At some point you’re going to end up with someone on your team who’s less motivated than you. Their energy level is lower than the rest of the team’s — maybe something more like what you’d expect out of a fat kitty laying in the sun. Yup, you’ve got a lazy, good-for-nothing, slacker coworker that’s going to drag your team down on every single project, and for some reason, week after week, the worthless lump of humanity hasn’t been carted off and fired.
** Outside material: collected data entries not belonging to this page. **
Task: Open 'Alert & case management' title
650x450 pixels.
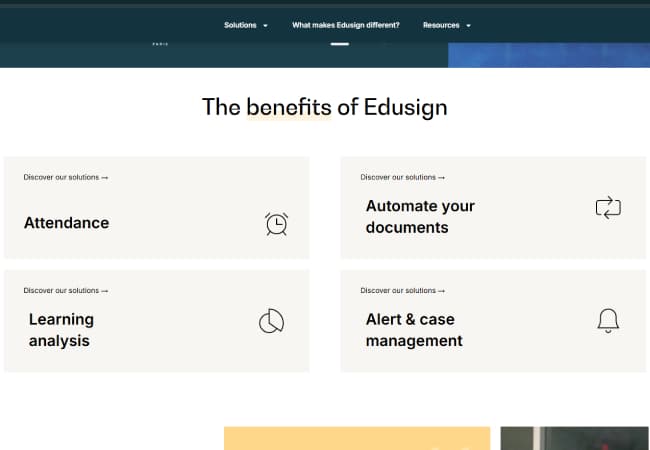Action: coord(414,330)
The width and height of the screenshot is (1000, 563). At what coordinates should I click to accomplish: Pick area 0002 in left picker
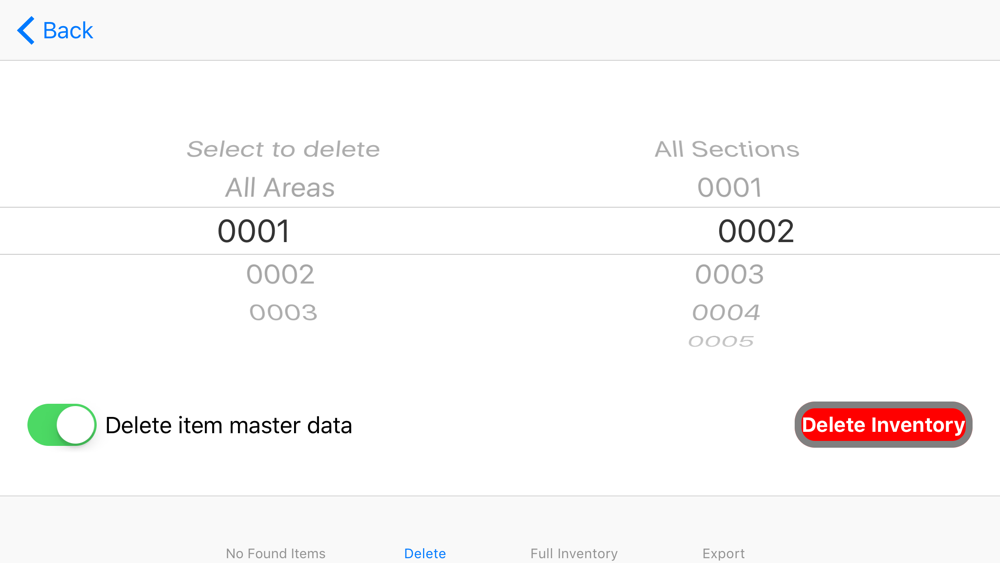280,274

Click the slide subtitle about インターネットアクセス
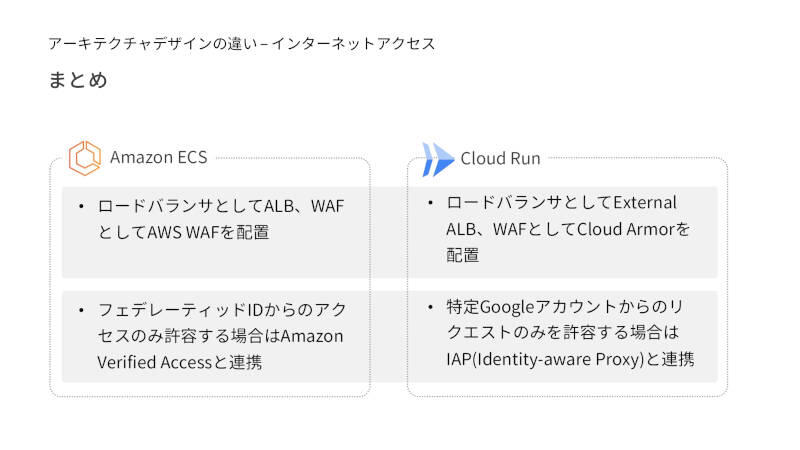pos(241,44)
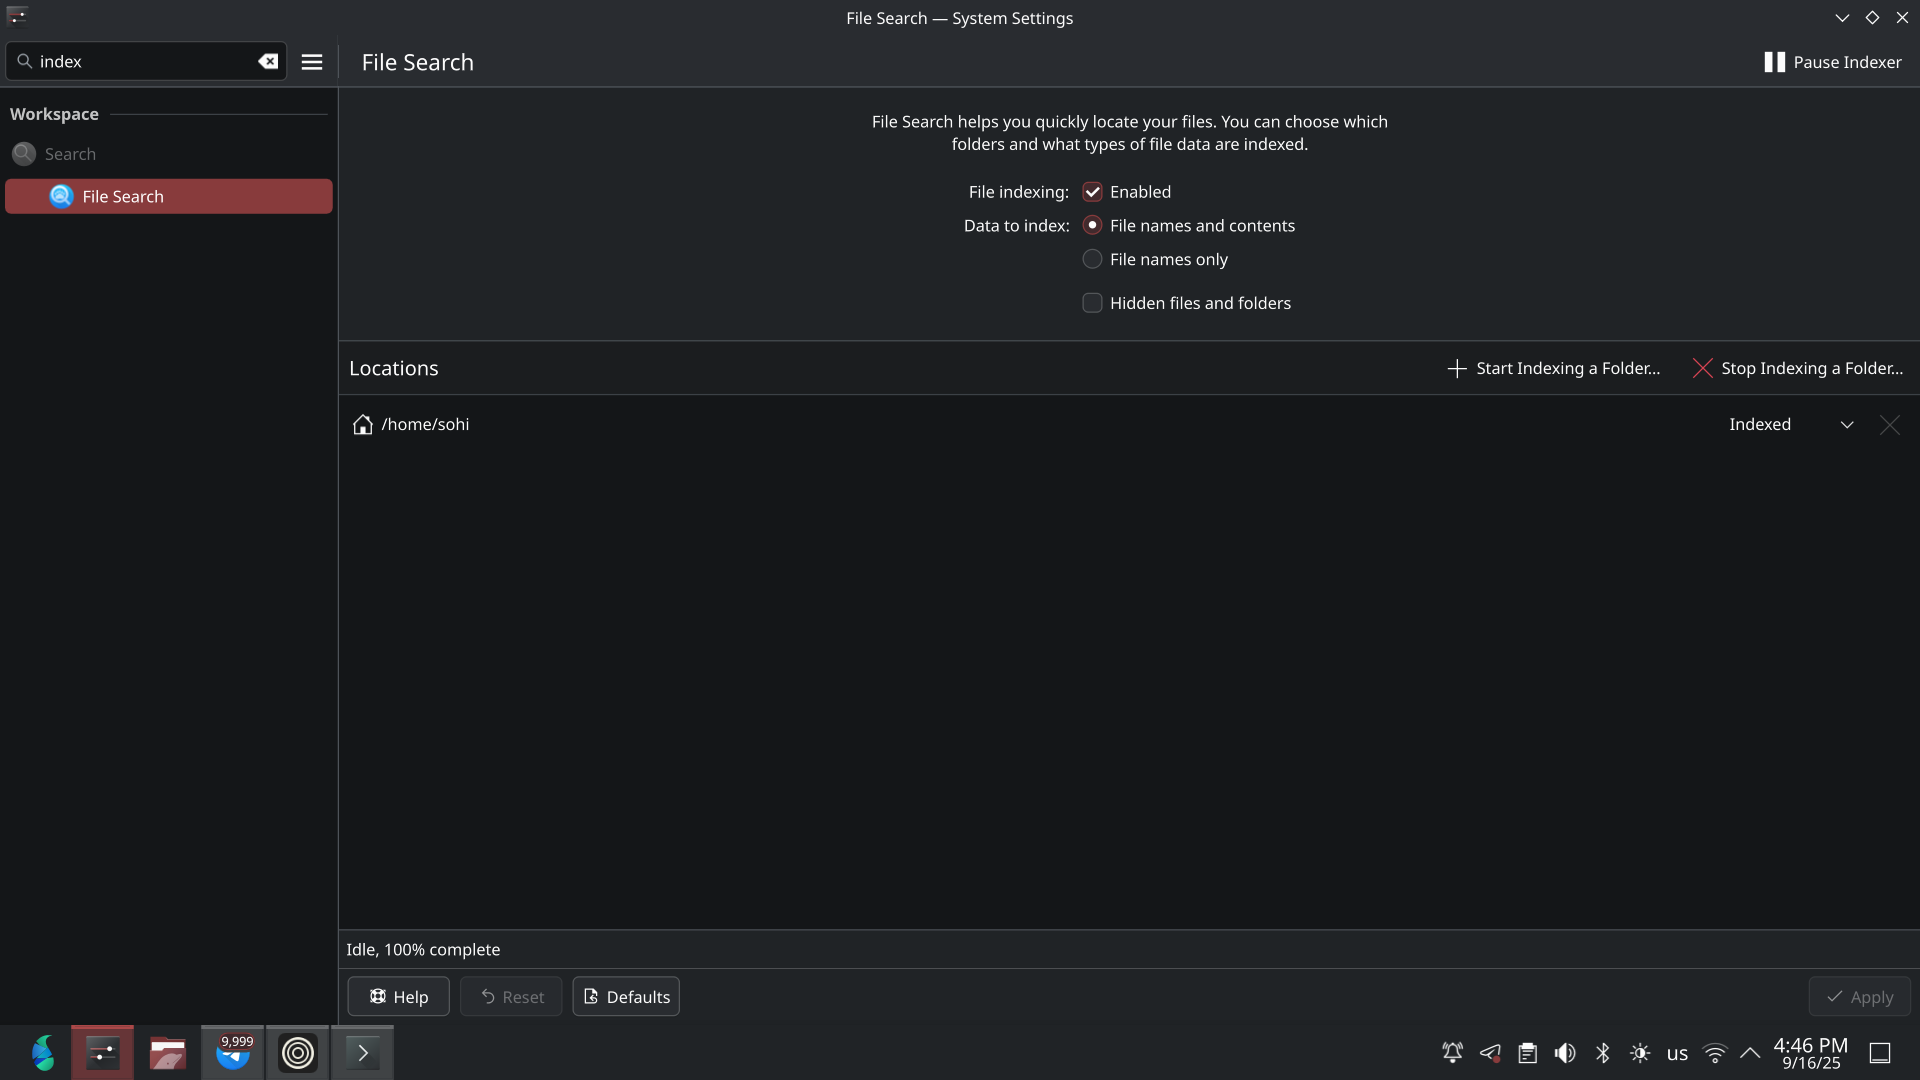Uncheck the File indexing Enabled checkbox
The width and height of the screenshot is (1920, 1080).
(x=1092, y=192)
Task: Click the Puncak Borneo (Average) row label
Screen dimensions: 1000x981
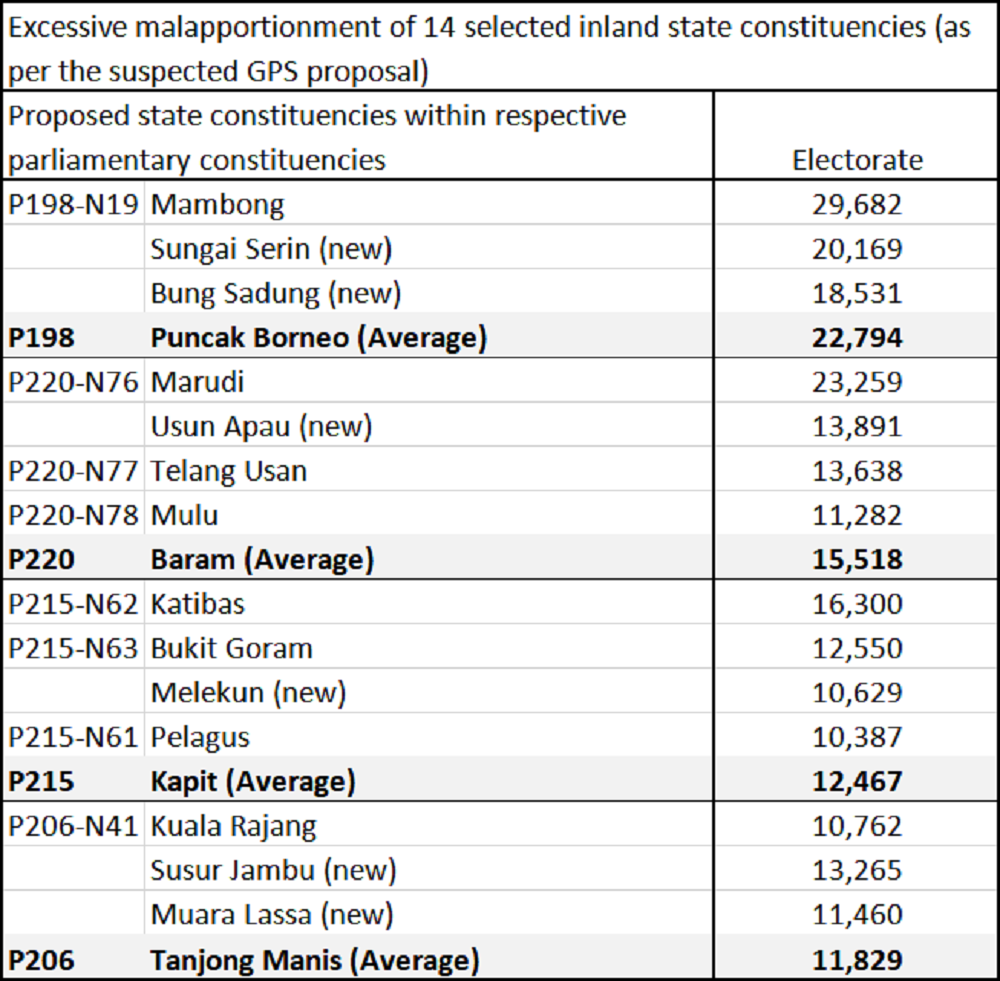Action: (x=318, y=338)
Is it possible to work with someone who seemingly never works themselves?
Well sure, but you have to be smart about it if you want to keep your sanity — and I’m not talking about sticking M&Ms in his nose while he sleeps, or sabotaging his office chair that he relies on so heavily for mid-morning/noon/afternoon naps (though that’s pretty fun, too).
Be the Bigger Person
I know it’s hard to imagine taking the high road when a certain someone is looking at Kim Kardashian’s butt instead completing a vital part of your project, but it’s totally possible. First, it’s best not to follow the instinct to go and narc the lazy little turd out to anyone who will listen. The guy likely hasn’t been fired for a reason. One, it can be hard to fire people (even when they’re awful) or two, someone likes Sleeping Beauty for some reason that you’re not privy to. Either way, tattling likely won’t get you far.
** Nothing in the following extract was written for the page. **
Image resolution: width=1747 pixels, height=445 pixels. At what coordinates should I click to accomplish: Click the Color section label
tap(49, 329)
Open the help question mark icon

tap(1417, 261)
In this situation, it is better to ask to take command of the situation. You can tell your manager “Hey, I noticed that Marcie is having a hard time getting her work done, and I’d like to help.” Not only are you taking the initiative to do something about it, you don’t come off as a weak little gossip that goes around telling on people. Double brownie points for you.
On the doing-something-about-it tract, it’s worth jumping in and seeing if this person actually needs some help. Maybe he isn’t clear on his job description, deadlines haven’t been explained, or he’s getting assignments that are outside of his skillset. Maybe his dog died or something else in his personal life is making it rough to concentrate. All of these things can be kind of terrifying to come out and tell your coworkers, and slacking off is the defense mechanism. It’s your duty to find out first, before you fly off the handle about your supposedly lazy teammate, so tread lightly. At least at first.
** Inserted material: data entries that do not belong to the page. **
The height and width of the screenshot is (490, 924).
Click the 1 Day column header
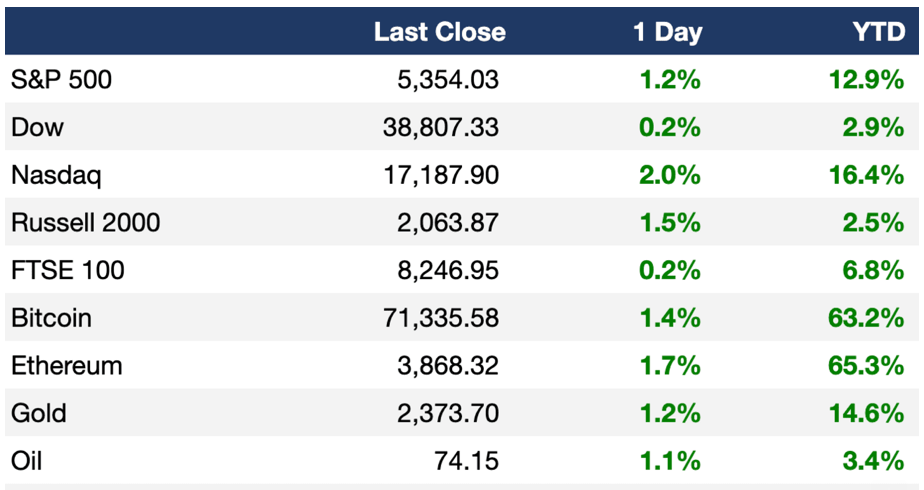(x=668, y=32)
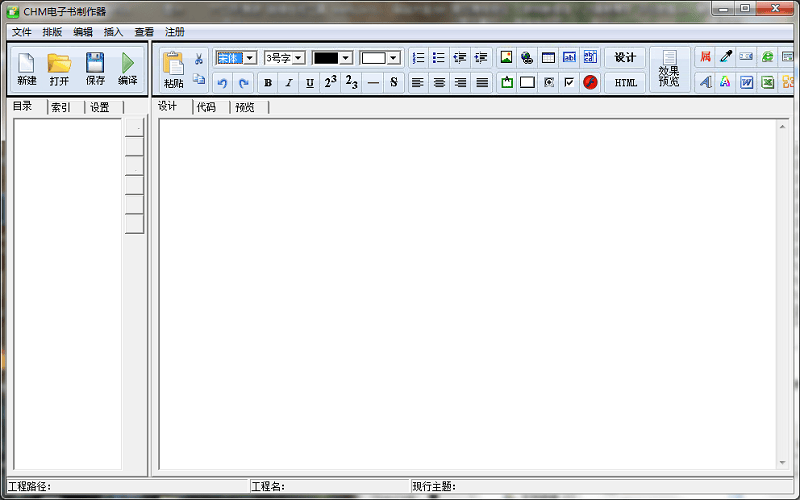The image size is (800, 500).
Task: Click the 保存 (Save) floppy disk icon
Action: tap(95, 68)
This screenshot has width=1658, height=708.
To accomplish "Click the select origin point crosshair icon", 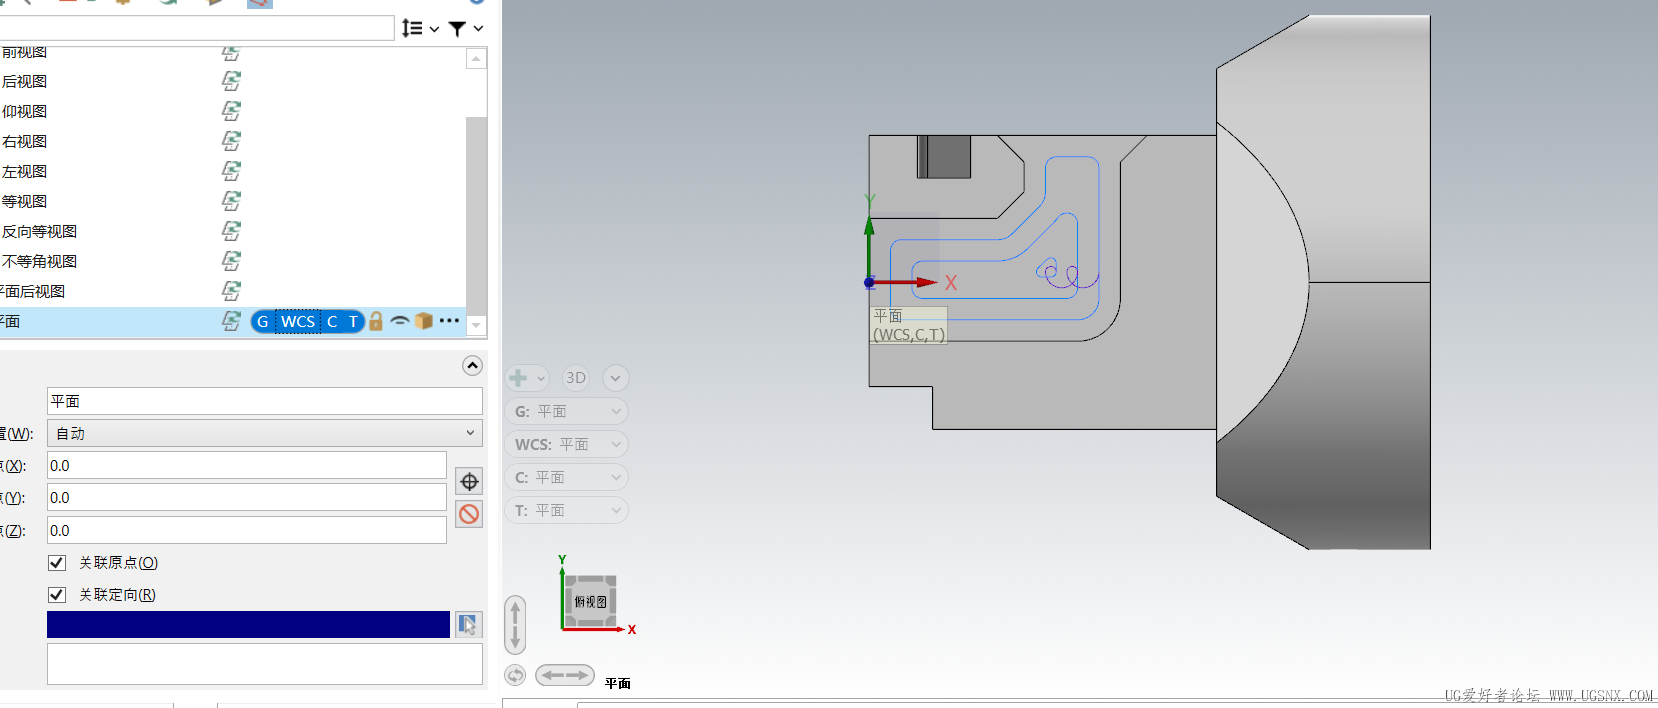I will coord(469,481).
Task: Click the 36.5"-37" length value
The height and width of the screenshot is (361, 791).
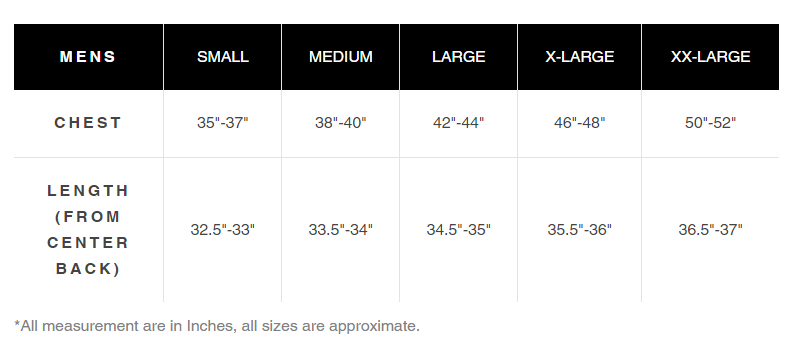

Don’t Make it Your Problem
Unless Mr. Do Nothing is your subordinate (in which case, get firin’!) you need to make sure that you don’t let his laziness affect you, your work, or your attitude. This is certainly easier said than done, but the more time you spend getting pissed off about the lazy one, the less time you’ll spend working. So you have to tune out the YouTube videos and personal phone calls and just get back to work.
Say you don’t necessarily hate the slacker with every single fiber of your being. Say you even like this person. Then you will have to be very careful that their bad work habits don’t transfer to you. One minute you are wondering why he didn’t give you a report on time, the next you are watching Grumpy Cat videos with him. You have to break the cycle and let them know you actually have work to do, and the slacking isn’t acceptable.
Most importantly, do not ever take the fall for them. Not even the likeable ones. Once you start picking up the work that they aren’t doing, you’re preparing yourself to get blamed for a failure that isn’t really your fault. Assigning blame on the guy sleeping in the next cube isn’t so much tattling, but a totally legit way of exposing incompetence and protecting your own behind.
When All Else Fails
You tried to help. You’ve tried to ignore it. Your boss knows. The worst thing is that the schlub just won’t go away. You can fall into the trap of endlessly complaining about how unfair it is that the guy gets paid for doing jack. You can gossip and whine. But then you’re being just as bad as him. You have done all you can to work with a chronically lazy teammate to no avail, and nobody will sack them for some strange reason. So, it’s time you build some of that lazy into your schedule, to cushion the inevitable blow.
It sounds a lot like giving up, but you have always built in extra time for contingencies — you just happen to know what this one’s going to be ahead of time. Building this padding into the schedule could potentially get you additional resources because you can’t meet your deadlines. Or even better, it could raise the right eyebrows and finally convince someone to give the lazy guy the boot. Either way, you’re prepared and doing your part to work smarter around a lazy coworker.